-¿Me enseñarás?
Se gana el afecto de Charles, quien enroscando los brazos en torno al cuerpo de Fausto responde con dulzura:
-Me encantaría.
Y le besó el cuello al abrigo de la oscuridad en aquella noche terrible.
Al amanecer, una campana en fa mayor seccionó como una navaja de afeitar la cortina del sueño en todo el pasaje. O como un martillo pilón machaca una nuez, según los casos y el despertar del durmiente. Pasada la tormenta vino lo que suele: calma. Una calma flácida y amodorrante que junto al ronroneo del motor y el suave mecer del barco, durmió a unos viajeros asustados y agotados de tanto luchar contra la inercia. Empeñada como ocurre en estos casos en estamparlos contra las paredes igual que sellos. De hecho, más de uno se rindió a la evidencia de que es inútil pelear contra gigante semejante. Siendo más cabal recostarse en el suelo e intentar rodar lo menos posible. Pero terminada aquella inaugural y aciaga noche, dolores de cabeza malestar vómitos aparte, cada cual se recompuso con la mayor dignidad posible.

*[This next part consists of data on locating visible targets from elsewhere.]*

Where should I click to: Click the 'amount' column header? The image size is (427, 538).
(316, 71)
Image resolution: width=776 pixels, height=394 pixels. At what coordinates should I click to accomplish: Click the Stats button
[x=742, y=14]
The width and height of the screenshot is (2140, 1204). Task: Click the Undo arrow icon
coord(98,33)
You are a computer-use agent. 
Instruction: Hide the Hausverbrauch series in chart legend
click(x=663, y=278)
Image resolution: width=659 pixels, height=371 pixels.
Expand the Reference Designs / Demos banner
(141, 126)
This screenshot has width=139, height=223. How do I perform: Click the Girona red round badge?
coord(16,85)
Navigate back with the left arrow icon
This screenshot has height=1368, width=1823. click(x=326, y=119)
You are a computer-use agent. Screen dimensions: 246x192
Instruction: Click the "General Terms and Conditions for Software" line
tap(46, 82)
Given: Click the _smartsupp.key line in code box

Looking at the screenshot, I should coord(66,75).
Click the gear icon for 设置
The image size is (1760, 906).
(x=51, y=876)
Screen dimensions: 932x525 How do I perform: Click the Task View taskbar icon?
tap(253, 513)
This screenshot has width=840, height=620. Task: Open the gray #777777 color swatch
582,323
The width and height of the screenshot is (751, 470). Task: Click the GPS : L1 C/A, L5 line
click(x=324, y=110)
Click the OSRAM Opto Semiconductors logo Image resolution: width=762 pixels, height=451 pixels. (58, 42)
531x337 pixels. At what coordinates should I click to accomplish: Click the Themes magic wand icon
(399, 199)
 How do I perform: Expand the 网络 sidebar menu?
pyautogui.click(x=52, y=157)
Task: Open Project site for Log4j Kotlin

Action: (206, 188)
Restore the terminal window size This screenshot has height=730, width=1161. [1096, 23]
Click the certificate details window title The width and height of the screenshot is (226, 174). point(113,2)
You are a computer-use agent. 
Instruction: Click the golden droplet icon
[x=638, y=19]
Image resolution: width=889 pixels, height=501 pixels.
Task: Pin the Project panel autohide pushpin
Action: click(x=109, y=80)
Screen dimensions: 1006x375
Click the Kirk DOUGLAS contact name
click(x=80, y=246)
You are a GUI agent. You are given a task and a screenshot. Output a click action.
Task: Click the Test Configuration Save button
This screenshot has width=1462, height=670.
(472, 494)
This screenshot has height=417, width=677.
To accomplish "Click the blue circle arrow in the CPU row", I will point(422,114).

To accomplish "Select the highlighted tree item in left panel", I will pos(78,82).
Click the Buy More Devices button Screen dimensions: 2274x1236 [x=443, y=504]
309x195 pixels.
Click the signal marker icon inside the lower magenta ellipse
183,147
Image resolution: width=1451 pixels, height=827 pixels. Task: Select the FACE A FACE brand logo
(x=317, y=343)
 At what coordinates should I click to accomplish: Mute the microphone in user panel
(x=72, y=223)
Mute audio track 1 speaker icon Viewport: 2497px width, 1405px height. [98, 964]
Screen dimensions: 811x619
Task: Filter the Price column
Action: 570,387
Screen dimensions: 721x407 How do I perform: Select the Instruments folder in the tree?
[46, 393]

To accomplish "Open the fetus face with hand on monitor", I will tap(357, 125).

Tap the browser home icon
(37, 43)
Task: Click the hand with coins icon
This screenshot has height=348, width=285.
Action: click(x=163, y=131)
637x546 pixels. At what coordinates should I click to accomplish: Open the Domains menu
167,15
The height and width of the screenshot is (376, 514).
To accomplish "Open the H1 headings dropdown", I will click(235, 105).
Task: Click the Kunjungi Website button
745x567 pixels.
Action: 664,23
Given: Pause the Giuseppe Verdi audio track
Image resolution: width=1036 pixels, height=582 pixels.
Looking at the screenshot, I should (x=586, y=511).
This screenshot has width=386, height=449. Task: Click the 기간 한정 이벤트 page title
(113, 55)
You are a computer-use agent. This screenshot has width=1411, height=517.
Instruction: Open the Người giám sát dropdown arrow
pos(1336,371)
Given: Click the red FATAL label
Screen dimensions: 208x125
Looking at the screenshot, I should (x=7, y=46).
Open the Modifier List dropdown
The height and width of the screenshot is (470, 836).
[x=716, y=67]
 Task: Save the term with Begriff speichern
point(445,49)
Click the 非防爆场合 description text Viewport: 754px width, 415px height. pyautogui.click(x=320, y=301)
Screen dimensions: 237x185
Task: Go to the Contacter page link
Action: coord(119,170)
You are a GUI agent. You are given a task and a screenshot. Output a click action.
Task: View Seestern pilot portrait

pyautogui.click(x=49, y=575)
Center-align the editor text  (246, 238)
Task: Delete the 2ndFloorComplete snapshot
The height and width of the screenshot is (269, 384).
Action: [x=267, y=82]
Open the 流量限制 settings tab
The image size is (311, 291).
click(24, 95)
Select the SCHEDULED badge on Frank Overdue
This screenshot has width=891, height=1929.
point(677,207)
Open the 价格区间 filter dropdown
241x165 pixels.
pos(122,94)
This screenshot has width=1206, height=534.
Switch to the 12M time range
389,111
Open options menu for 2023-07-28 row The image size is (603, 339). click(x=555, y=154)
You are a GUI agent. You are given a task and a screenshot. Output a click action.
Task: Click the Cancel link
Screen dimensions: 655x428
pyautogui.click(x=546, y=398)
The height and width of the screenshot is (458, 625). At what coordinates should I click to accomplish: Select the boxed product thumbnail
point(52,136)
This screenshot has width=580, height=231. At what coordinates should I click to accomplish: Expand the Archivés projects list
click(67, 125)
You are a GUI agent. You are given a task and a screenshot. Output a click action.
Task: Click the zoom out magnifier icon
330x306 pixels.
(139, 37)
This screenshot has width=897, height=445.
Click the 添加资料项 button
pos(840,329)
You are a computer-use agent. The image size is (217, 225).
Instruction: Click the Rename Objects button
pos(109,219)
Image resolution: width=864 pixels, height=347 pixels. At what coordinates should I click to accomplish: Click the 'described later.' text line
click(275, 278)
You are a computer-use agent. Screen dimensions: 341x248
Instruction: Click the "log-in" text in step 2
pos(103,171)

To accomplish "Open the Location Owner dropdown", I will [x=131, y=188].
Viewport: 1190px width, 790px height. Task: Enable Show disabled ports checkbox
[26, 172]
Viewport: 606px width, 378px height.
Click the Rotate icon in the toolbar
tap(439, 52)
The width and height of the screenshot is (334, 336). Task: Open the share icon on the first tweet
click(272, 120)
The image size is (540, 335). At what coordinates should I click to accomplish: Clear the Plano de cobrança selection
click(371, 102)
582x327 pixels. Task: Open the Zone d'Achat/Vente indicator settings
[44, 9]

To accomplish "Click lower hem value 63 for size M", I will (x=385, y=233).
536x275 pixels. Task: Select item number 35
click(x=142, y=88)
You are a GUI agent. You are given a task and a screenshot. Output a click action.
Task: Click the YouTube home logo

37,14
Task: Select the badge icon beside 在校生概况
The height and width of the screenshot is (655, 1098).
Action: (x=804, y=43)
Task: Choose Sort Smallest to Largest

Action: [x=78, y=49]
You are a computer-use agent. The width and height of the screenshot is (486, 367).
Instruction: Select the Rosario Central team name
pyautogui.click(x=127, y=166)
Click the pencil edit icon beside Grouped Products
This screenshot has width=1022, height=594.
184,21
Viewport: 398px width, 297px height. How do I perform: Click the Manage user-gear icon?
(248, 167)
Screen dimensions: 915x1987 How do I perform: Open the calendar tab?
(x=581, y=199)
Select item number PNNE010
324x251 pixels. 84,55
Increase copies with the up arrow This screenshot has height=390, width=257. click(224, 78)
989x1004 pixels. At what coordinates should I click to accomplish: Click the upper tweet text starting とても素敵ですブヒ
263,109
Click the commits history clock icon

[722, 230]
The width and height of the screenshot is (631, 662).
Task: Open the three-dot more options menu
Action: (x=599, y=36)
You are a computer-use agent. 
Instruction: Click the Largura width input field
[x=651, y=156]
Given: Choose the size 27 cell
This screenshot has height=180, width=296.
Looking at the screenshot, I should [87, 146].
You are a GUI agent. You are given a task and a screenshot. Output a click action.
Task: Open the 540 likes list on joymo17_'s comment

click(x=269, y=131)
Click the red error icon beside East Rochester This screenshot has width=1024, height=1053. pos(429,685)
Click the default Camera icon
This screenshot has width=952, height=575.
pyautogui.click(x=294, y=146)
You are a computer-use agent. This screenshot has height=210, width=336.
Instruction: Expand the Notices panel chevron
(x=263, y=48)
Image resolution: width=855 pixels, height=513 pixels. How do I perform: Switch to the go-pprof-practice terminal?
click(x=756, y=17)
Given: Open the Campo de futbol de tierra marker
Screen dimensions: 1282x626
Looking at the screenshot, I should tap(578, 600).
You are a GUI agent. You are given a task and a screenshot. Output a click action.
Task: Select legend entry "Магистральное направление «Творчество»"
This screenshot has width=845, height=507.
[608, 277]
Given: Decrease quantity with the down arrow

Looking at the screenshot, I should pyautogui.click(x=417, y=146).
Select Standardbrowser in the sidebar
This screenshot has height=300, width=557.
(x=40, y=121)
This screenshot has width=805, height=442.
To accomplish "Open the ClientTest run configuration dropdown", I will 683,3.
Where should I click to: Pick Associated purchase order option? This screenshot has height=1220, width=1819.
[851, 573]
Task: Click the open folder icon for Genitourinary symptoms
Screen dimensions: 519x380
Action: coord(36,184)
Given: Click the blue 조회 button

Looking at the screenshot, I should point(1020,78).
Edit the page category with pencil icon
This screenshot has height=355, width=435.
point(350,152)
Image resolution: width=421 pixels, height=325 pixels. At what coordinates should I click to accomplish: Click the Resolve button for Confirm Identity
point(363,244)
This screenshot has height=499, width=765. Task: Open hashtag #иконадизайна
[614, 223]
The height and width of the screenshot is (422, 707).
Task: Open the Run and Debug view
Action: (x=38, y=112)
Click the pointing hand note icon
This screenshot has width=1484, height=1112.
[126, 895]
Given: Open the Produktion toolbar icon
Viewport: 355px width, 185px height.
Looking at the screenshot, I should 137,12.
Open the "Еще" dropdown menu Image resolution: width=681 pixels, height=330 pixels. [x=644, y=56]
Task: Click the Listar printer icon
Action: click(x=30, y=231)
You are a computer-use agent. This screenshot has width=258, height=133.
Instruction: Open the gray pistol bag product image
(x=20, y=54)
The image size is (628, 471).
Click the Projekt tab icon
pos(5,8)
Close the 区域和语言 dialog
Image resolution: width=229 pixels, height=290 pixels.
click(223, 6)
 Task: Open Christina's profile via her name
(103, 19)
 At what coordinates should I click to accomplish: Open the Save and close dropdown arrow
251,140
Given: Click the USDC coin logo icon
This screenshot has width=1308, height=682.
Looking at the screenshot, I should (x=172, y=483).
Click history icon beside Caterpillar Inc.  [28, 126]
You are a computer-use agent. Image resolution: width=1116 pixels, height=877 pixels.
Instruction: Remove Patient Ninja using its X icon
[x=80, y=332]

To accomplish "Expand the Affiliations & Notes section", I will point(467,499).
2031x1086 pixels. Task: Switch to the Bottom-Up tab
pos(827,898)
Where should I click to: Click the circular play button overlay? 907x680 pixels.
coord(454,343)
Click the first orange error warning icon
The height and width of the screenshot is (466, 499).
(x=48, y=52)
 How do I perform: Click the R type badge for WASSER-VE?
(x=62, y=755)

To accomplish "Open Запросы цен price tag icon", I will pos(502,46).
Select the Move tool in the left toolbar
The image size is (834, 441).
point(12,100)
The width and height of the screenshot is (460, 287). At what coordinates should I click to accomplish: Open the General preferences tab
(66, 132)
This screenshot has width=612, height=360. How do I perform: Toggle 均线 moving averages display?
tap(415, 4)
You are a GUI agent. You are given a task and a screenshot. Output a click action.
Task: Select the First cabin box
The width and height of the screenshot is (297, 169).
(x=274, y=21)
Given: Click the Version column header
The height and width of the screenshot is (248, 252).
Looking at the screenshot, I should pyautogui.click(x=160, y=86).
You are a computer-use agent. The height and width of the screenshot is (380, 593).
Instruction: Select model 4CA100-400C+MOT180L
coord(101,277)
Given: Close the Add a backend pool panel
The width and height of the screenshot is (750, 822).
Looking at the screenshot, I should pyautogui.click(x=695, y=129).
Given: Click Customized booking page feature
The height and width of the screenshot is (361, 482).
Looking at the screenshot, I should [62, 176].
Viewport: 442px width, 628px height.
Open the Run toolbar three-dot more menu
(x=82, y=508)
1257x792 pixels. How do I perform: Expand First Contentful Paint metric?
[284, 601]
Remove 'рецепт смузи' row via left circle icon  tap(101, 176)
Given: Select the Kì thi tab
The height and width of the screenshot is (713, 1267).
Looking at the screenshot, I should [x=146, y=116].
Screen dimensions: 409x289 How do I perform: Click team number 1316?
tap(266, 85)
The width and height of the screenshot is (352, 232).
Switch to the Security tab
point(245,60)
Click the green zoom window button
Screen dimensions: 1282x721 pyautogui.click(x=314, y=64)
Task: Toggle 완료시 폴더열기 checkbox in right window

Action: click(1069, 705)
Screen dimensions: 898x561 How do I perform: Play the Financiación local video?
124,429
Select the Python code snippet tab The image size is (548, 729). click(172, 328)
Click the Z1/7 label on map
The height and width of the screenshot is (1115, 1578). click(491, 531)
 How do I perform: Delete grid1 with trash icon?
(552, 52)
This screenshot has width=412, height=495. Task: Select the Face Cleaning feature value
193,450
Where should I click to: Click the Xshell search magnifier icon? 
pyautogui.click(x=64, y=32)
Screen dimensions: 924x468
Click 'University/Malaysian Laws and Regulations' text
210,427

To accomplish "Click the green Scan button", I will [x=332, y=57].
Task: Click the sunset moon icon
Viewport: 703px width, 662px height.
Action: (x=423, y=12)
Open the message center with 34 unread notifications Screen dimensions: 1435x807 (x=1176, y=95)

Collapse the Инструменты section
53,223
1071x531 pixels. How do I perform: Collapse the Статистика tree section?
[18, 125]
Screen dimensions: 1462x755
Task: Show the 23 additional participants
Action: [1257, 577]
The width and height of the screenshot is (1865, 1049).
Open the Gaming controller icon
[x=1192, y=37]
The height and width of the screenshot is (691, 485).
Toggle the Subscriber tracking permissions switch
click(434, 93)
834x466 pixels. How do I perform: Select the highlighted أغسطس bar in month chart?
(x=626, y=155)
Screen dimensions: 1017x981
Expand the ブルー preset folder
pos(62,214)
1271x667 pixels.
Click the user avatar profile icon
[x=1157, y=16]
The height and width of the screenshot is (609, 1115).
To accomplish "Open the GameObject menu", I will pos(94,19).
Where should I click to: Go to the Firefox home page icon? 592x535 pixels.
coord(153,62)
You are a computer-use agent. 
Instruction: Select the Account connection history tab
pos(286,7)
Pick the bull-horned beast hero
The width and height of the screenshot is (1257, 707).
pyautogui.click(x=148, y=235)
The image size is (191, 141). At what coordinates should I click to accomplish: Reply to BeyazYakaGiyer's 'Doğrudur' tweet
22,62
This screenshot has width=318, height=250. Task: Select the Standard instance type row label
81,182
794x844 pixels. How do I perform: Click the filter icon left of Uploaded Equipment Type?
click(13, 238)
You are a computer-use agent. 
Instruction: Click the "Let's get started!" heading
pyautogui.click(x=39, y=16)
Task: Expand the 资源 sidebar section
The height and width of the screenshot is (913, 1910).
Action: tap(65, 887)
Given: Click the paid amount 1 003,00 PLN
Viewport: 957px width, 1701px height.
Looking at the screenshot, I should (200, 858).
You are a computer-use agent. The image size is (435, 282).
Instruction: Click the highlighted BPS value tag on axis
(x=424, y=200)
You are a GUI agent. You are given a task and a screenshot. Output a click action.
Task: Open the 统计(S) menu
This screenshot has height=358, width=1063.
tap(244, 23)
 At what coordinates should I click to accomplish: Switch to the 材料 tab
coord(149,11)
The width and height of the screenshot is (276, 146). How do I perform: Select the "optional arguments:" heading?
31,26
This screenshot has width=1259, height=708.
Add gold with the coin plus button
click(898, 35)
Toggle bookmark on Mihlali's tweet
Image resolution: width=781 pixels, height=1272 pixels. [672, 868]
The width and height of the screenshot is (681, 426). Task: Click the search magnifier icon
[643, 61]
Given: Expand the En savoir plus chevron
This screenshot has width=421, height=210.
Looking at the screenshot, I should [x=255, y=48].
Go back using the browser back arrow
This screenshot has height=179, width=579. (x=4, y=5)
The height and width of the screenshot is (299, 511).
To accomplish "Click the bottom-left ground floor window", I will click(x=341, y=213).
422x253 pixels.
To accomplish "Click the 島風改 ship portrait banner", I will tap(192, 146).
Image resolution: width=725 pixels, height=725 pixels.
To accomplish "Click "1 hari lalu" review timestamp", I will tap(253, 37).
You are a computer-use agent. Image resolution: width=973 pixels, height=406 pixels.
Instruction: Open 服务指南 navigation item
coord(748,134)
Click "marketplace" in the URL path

A plena luz, Fausto y Charles casi no reconocían la cantina donde apenas unas horas antes reinaba el caos. El camarero, o quien fuese, había hecho un gran trabajo de limpieza y recogida. No hay que decir que ambos guardaron en secreto su aventura nocturna, no fueran aquellos bárbaros a agradecérselo despellejándolos. Y descuartizados servirlos con doble ración de patatas para la cena.